We have lots of evidence from our everyday experience for the causality principle. If someone punches me in the face — it hurts. There is also a dose-response relationship. The more force someone hits me with the more it hurts!
The scientific method depends on the assumption that the causality principle is valid. As we saw with the Covid-19 vaccines — the most trusted ones were those with clinical trial results.
People were randomized to either receive a vaccine or a placebo — to ensure that the groups were similar on everything but receiving the vaccine. Those who received the vaccine were less likely to develop Covid-19, be hospitalised, or die. Scientists, therefore, concluded these improvements in health outcomes were caused by receiving the vaccination.
So if causality is a central aspect of our experience and the scientific method, wouldn’t it be a reasonable starting assumption that: “all things that begin to exist have a cause”?
Of course, this is a provisional assumption. Our scientific knowledge has its limits. In the future, evidence may emerge that leads us to challenge this judgment.
What is the default?
Some atheists assume the causality principle does not apply to the origin of the universe (metaphysical naturalism). Or frequently they assume methodological naturalism:
“a conscious decision to act… as if metaphysical naturalism is true”(Prof Michael Ruse, Oxford Handbook of Atheism, p383).

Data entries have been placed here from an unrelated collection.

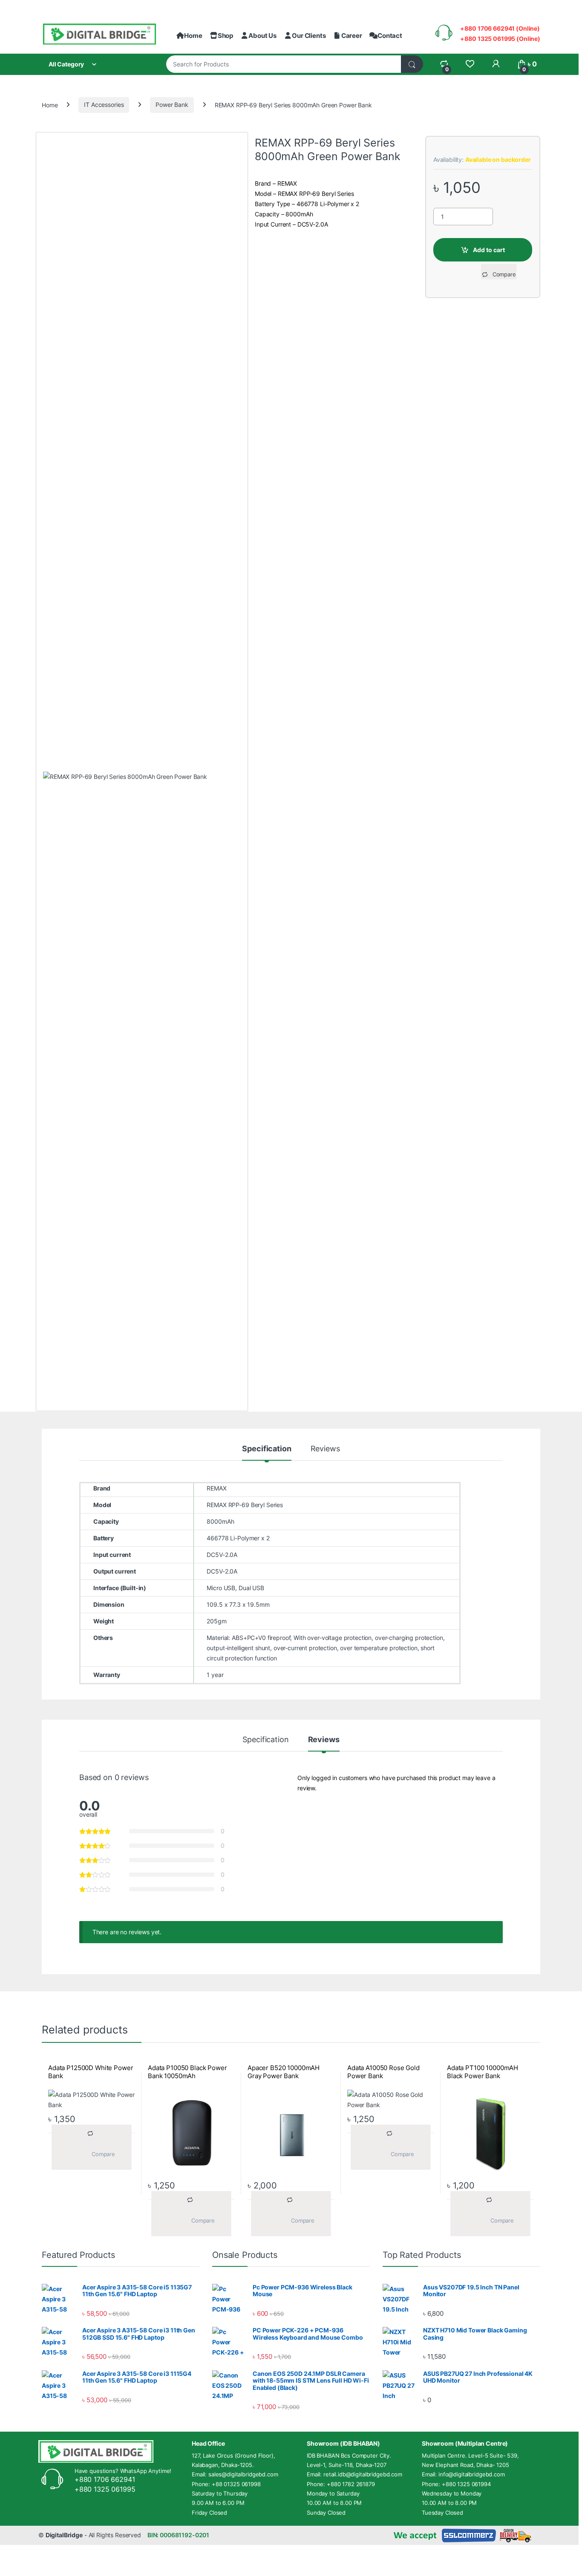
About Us (262, 36)
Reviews (325, 1449)
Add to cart (489, 249)
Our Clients (309, 36)
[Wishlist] (470, 64)
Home (193, 36)
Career (351, 36)
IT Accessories (104, 104)
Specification (266, 1449)
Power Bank (172, 104)
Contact (389, 36)
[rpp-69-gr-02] (142, 1091)
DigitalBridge (64, 2535)
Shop (225, 36)
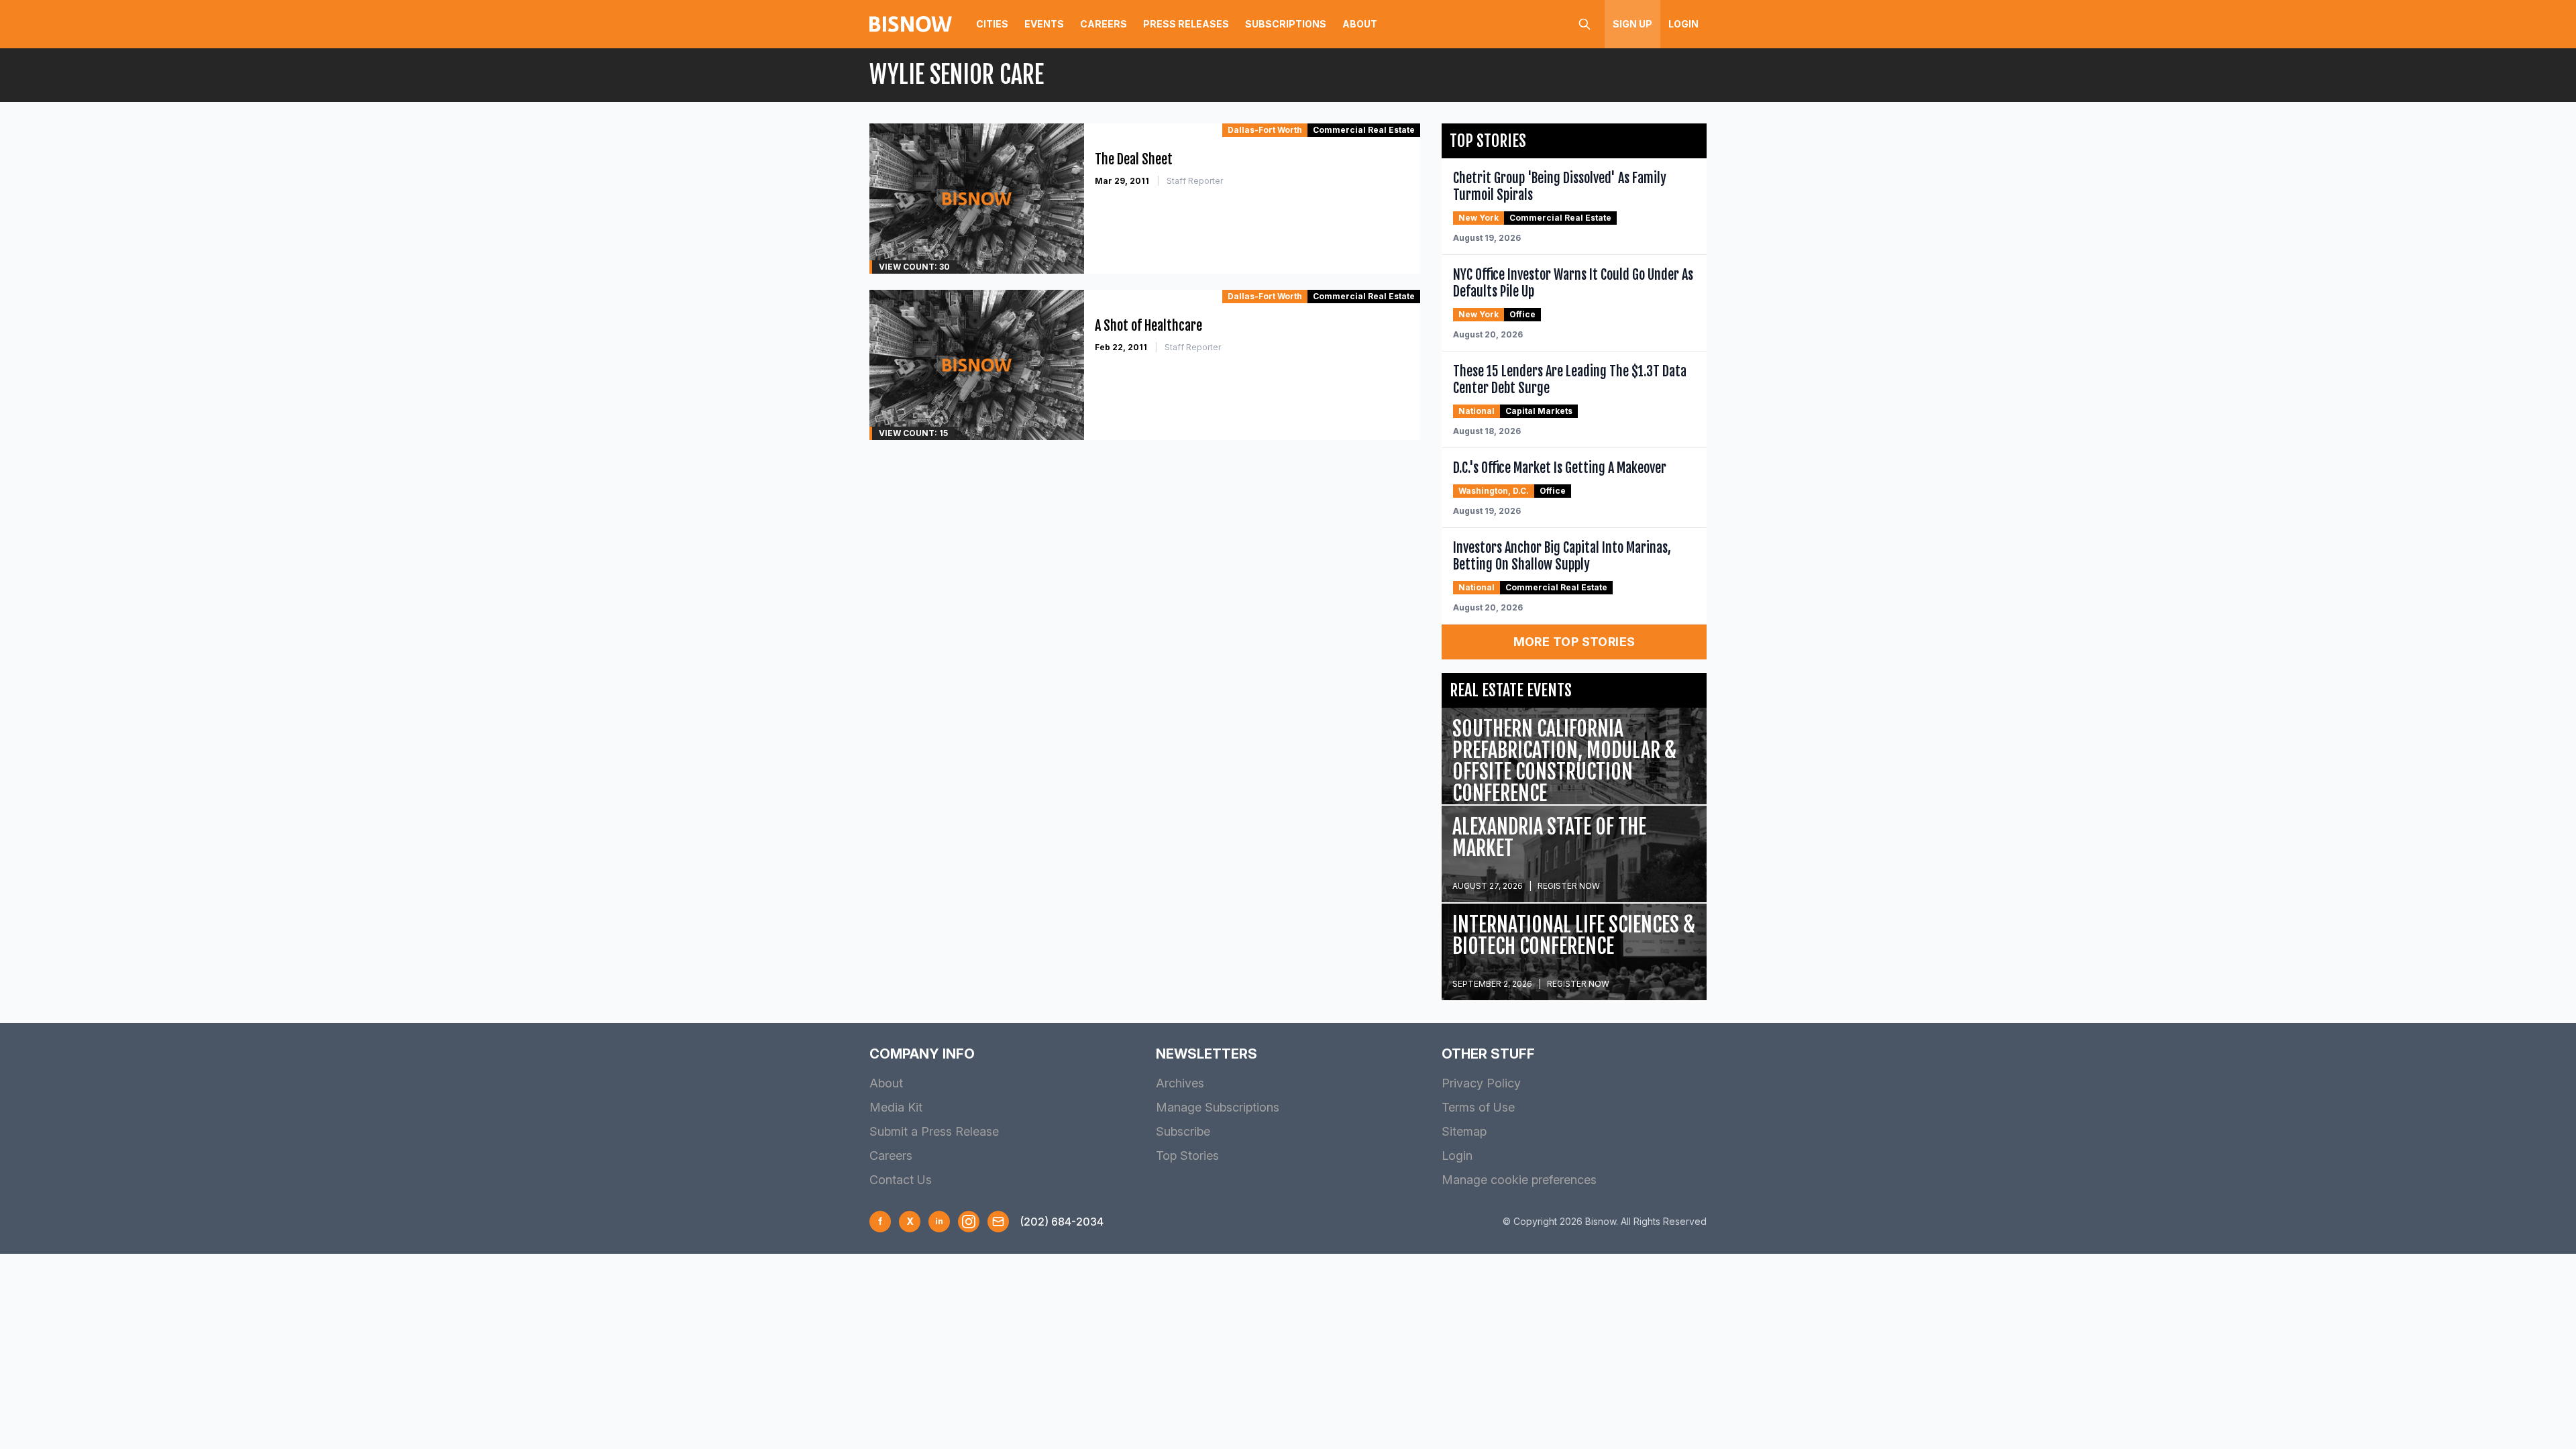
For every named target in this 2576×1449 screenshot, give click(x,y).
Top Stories (1187, 1155)
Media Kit (895, 1107)
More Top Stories (1574, 642)
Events (1044, 24)
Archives (1180, 1083)
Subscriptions (1285, 24)
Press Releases (1186, 24)
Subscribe (1183, 1131)
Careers (1103, 24)
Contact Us (900, 1180)
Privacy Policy (1481, 1083)
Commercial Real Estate (1364, 130)
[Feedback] (998, 1221)
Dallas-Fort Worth (1265, 130)
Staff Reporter (1195, 181)
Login (1683, 24)
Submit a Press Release (934, 1131)
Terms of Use (1478, 1107)
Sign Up (1632, 24)
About (1359, 24)
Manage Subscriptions (1217, 1107)
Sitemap (1464, 1131)
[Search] (1584, 24)
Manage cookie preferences (1519, 1180)
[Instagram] (968, 1221)
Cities (992, 24)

If we are to act as if the universe was uncaused, should we not first examine if this is even possible or probable? Arguments from radioactive decay attempt to do that but fail because of confusion between everyday and mathematical definitions of random.
There is insufficient evidence to conclude it is even possible for the universe to be uncaused, therefore we should exercise more scepticism towards methodological and metaphysical naturalism.